RECORDS SHOWN
<<<<

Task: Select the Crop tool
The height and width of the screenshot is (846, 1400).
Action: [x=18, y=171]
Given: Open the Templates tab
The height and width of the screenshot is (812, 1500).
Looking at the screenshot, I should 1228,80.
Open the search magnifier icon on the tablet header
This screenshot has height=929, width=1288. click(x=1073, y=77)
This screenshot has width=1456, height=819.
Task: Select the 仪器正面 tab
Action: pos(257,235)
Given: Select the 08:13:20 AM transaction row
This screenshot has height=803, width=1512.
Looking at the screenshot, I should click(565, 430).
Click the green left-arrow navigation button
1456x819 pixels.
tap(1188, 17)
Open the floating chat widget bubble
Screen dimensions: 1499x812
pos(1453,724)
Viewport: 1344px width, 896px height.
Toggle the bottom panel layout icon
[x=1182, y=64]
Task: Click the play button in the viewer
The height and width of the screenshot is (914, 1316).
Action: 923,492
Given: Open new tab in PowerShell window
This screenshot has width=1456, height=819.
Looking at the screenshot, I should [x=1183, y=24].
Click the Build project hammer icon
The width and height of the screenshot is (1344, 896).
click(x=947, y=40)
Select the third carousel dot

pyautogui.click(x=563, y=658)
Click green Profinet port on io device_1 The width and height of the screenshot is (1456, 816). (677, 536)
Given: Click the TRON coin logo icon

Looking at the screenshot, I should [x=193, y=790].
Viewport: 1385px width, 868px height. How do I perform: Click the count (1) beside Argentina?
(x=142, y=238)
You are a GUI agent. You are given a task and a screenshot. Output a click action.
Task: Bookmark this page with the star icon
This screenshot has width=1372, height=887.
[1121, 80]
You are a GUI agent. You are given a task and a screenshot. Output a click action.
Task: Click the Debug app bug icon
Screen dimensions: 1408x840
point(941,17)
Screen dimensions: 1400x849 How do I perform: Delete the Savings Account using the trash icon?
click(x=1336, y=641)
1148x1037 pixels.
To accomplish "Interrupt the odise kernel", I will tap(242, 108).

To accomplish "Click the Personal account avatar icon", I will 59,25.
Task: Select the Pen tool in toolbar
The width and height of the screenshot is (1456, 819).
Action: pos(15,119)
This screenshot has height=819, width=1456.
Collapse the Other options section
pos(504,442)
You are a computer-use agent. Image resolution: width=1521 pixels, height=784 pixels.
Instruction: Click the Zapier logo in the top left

>>>>

TASK
Include the first line of the listing, the line with "Given: Select the 08:13:20 AM transaction row", and every line between them, each repeated exactly, and output only those.

EXERCISE OUTPUT
Task: Select the Crop tool
The height and width of the screenshot is (846, 1400).
Action: [x=18, y=171]
Given: Open the Templates tab
The height and width of the screenshot is (812, 1500).
Looking at the screenshot, I should 1228,80.
Open the search magnifier icon on the tablet header
This screenshot has height=929, width=1288. click(x=1073, y=77)
This screenshot has width=1456, height=819.
Task: Select the 仪器正面 tab
Action: pos(257,235)
Given: Select the 08:13:20 AM transaction row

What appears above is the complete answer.